Passage provided:
- - - - -
Index terms: Oryza sativa L., image analysis, seed quality, X-ray images, germination.
O presente trabalho avaliou a utilização de raios X na identificação de fissuras em sementes de arroz, após a secagem e a relação desses danos com a germinação de sementes. Utilizaram-se sementes de arroz irrigado, cultivares IRGA 417 e IRGA 420, colhidas com teores de água de 23,3 e 24,5%, respectivamente, submetidas aos tratamentos de secagem estacionária, sob as temperaturas de 32, 38, 44 e 50 °C. Subamostras de 100 sementes provenientes de cada tratamento foram radiografadas em aparelho de raios X (MX-20). As sementes radiografadas foram classificadas em: 1 - sementes sem fissuras; 2 - sementes com fissuras não severas e 3 - sementes com fissuras severas. As mesmas sementes radiografadas foram colocadas para germinar e após sete dias foram avaliadas, sendo fotografadas as respectivas plântulas ou as sementes mortas, para o estabelecimento da relação entre fissuras e desempenho fisiológico. O aumento da temperatura de secagem proporcionou aumento da porcentagem de sementes com fissuras das duas cultivares, sendo que as fissuras severas afetaram negativamente a germinação. As imagens de raios X permitem identificar fissuras em sementes de arroz submetidas à secagem artificial e correlacioná-las com a presença de plântulas normais e anormais no teste de germinação.
- - - - -
Supplied entries:
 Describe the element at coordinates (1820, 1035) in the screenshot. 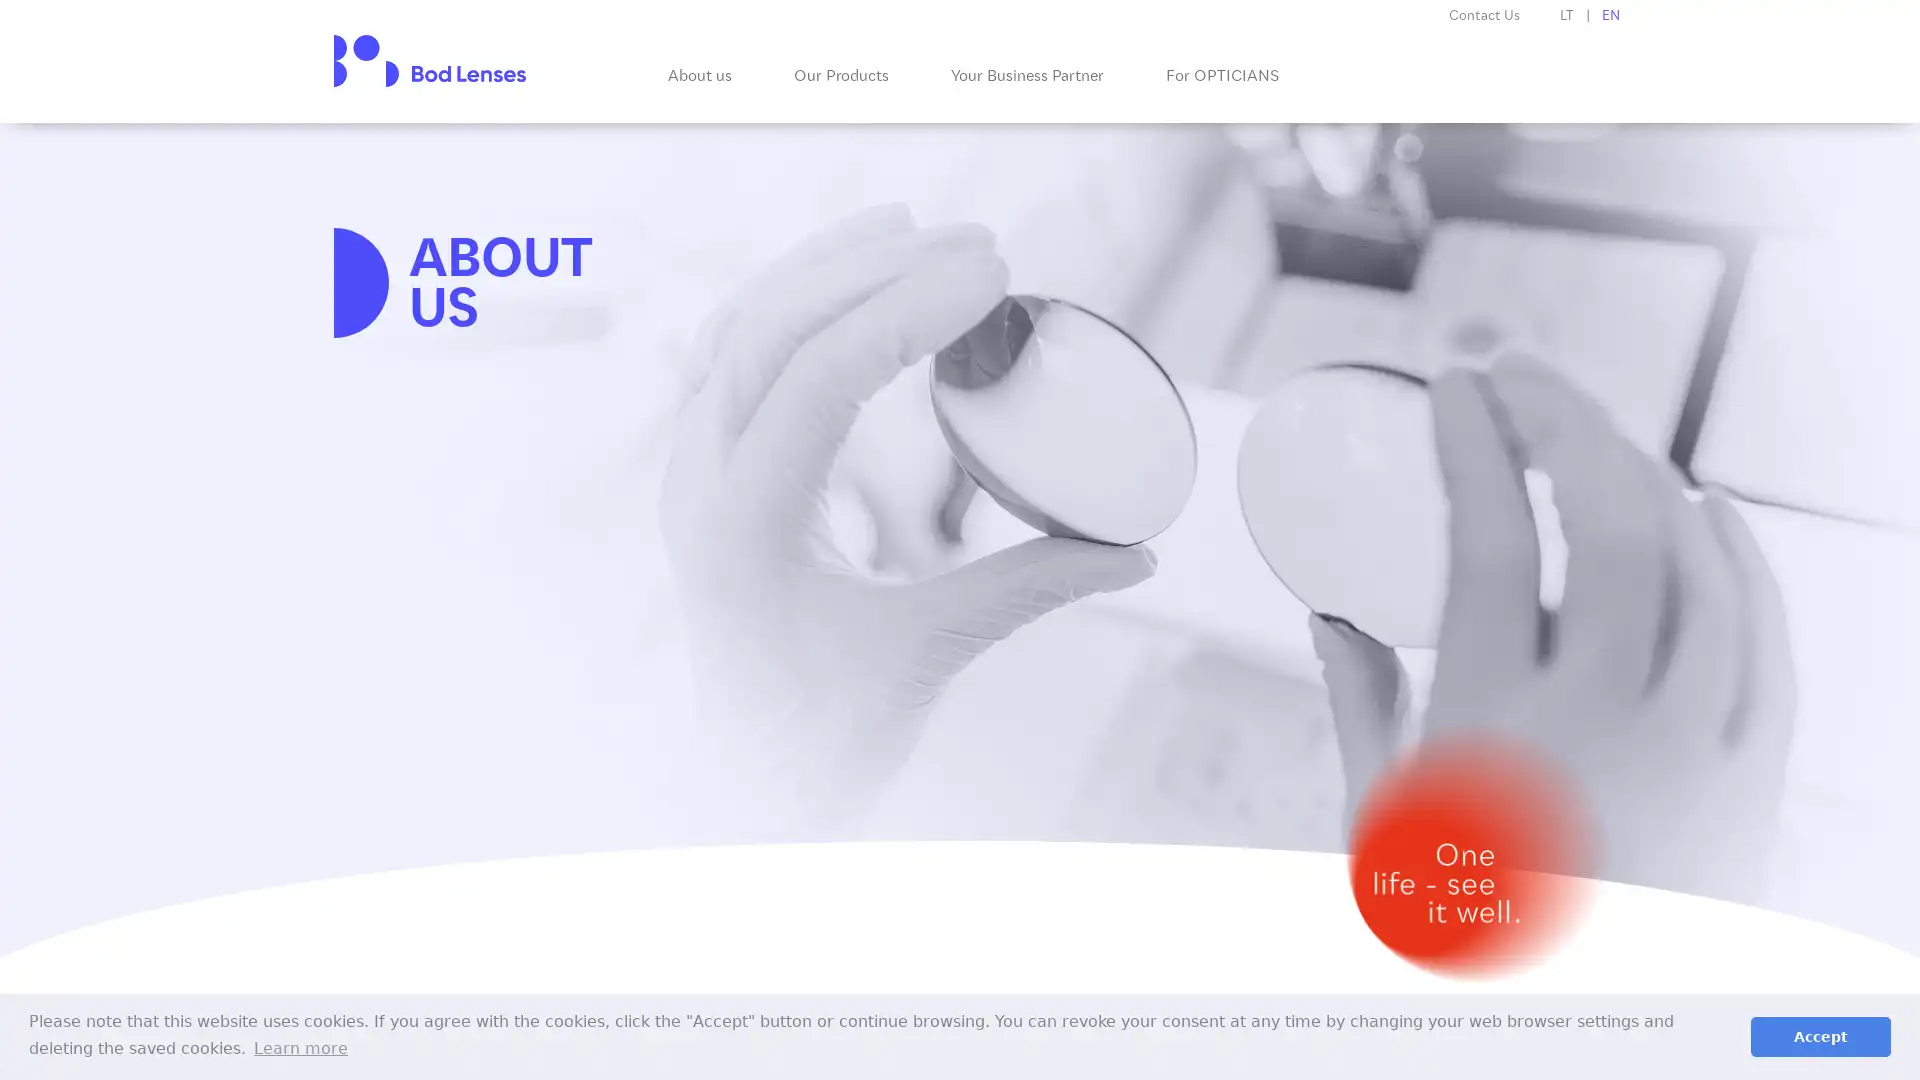

I see `dismiss cookie message` at that location.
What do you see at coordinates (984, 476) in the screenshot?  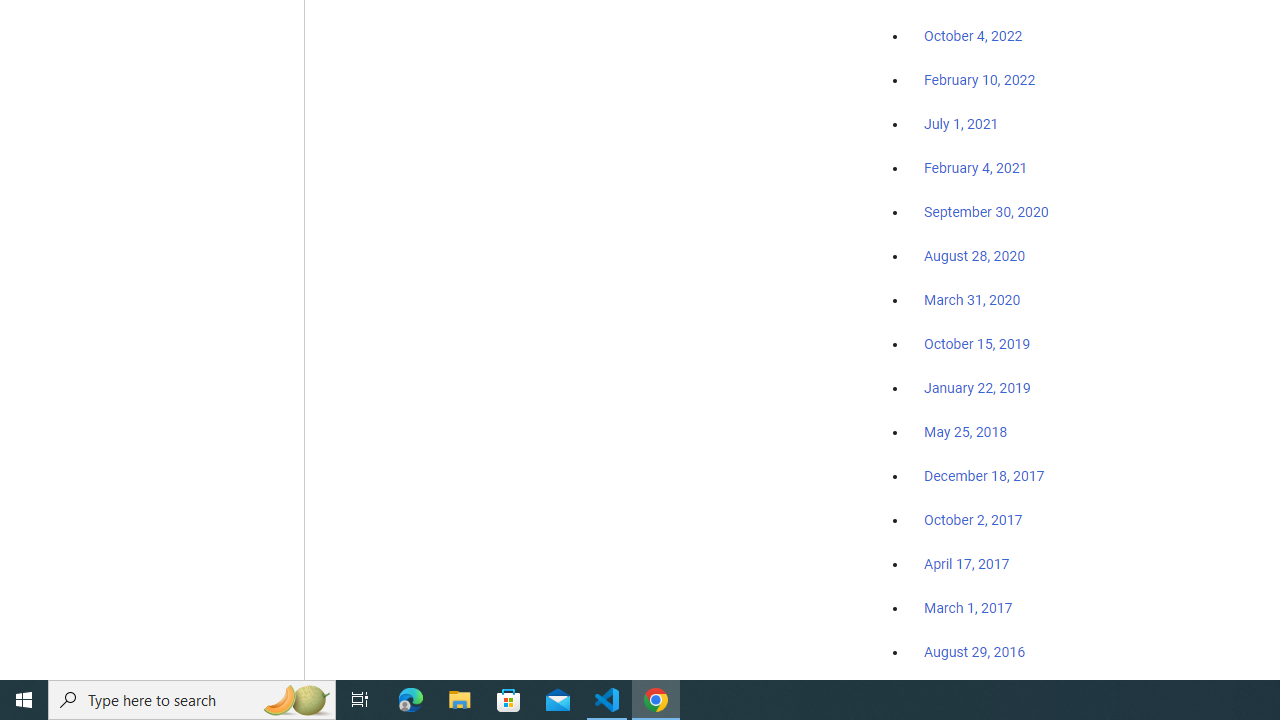 I see `'December 18, 2017'` at bounding box center [984, 476].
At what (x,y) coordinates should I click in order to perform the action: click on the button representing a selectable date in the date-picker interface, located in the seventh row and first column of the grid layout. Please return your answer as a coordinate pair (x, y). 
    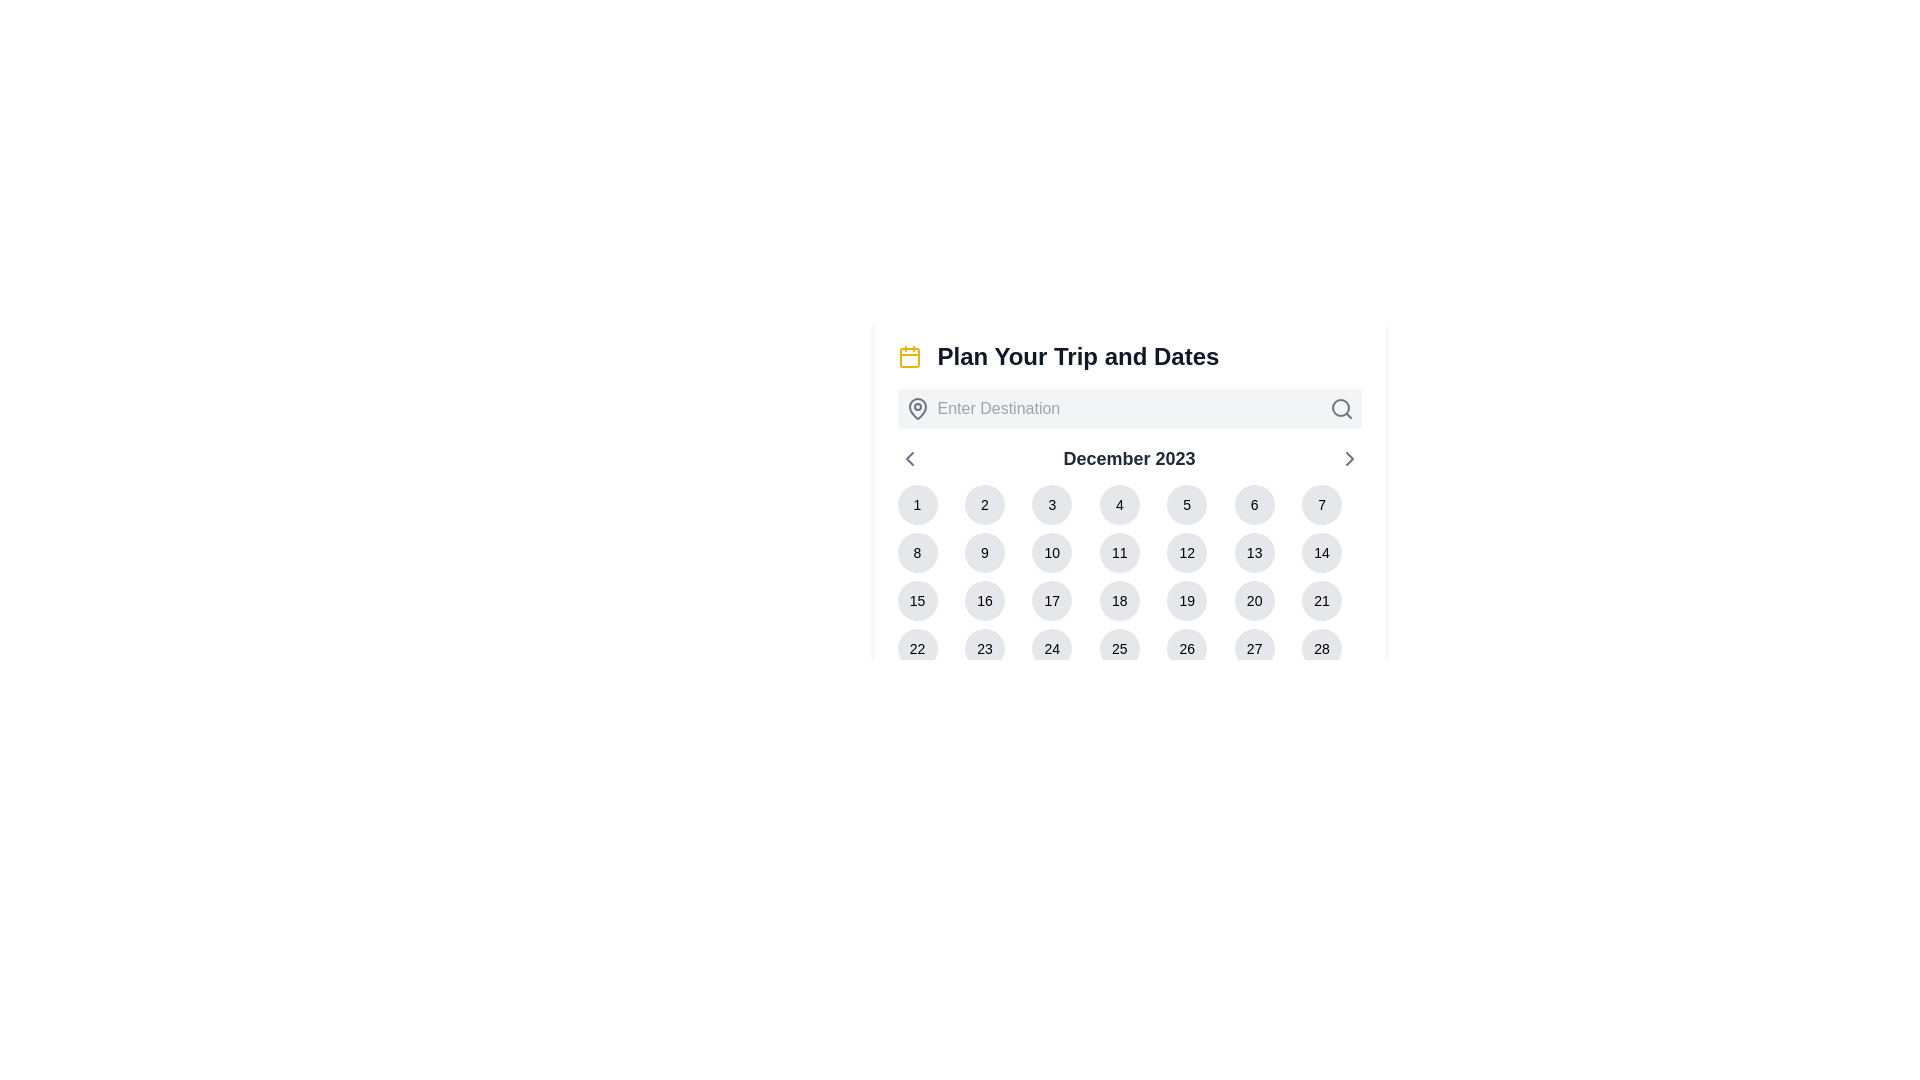
    Looking at the image, I should click on (916, 648).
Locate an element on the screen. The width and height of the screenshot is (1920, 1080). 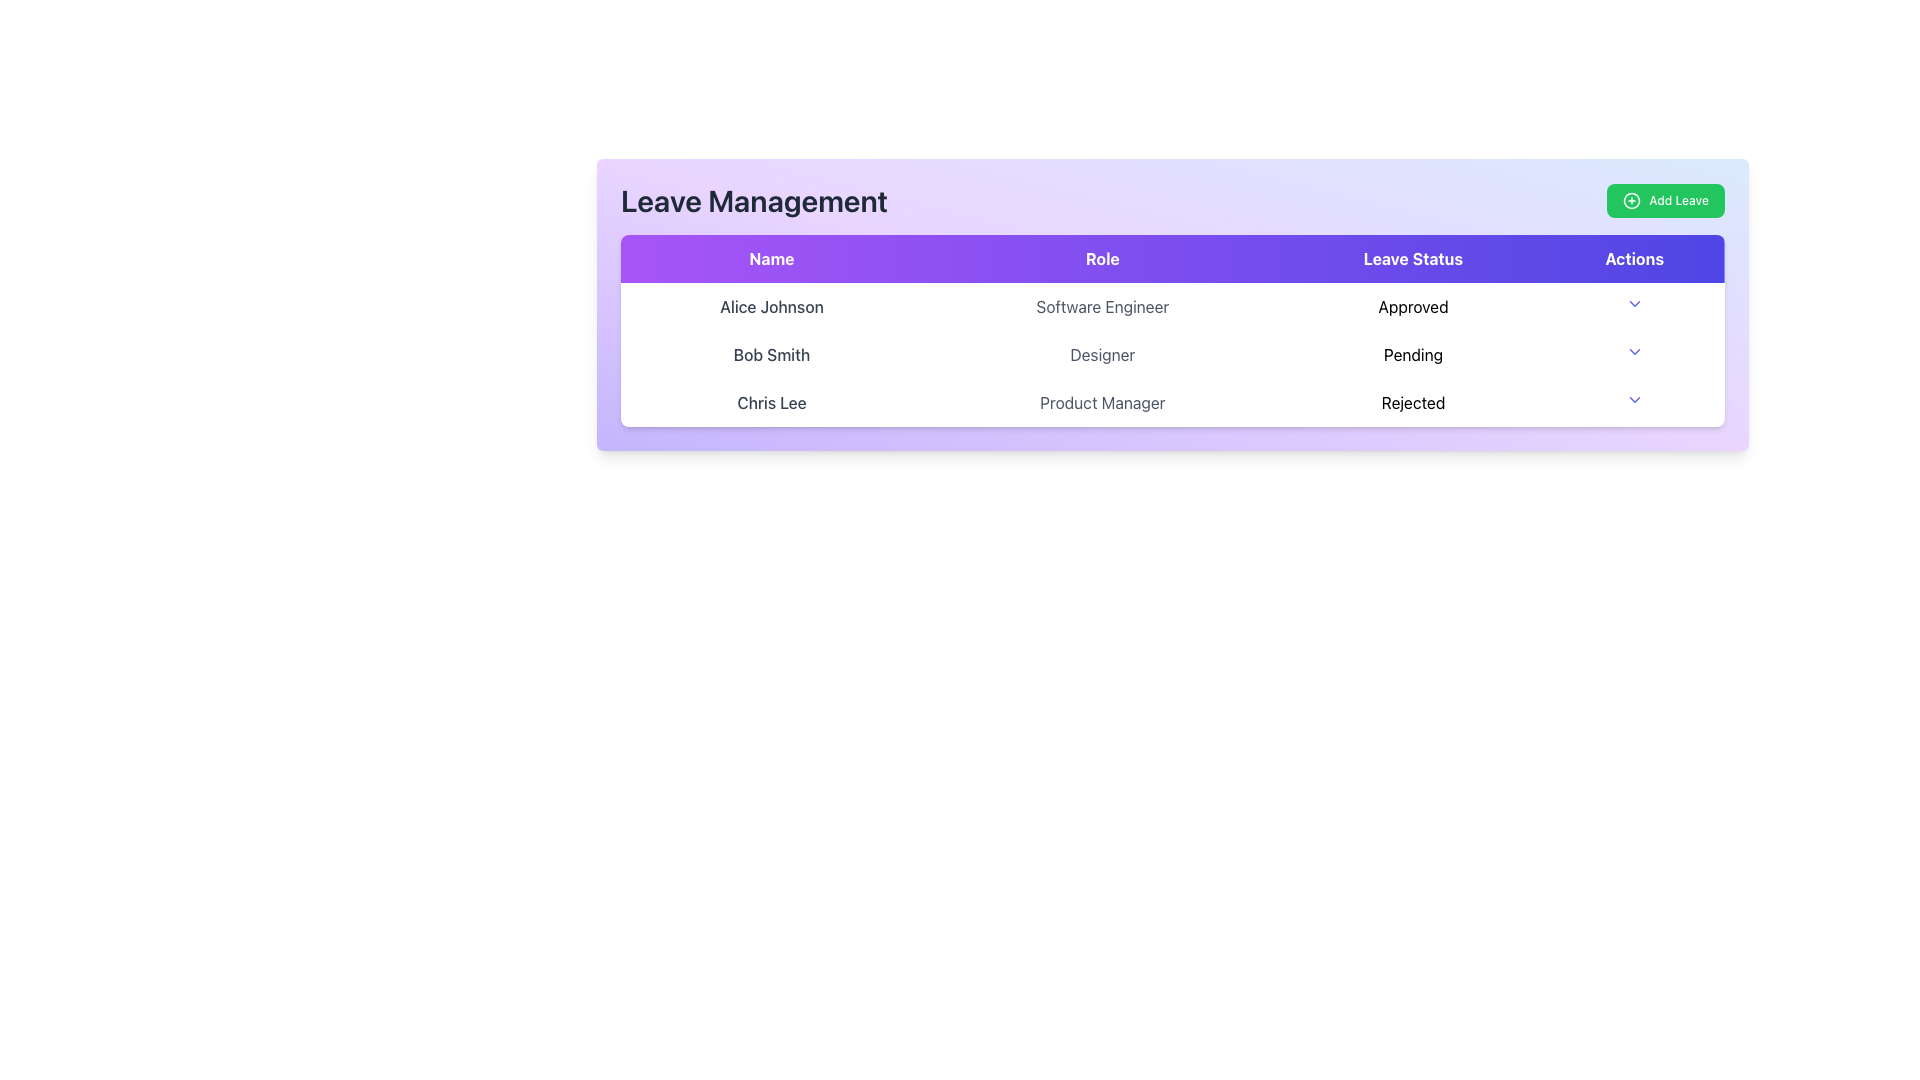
- - - - -
What the task requires:
In the passage on X-ray detection of fissures in rice seeds, at which temperatures was the stationary drying carried out?

Task solution:
32, 38, 44 and 50 °C.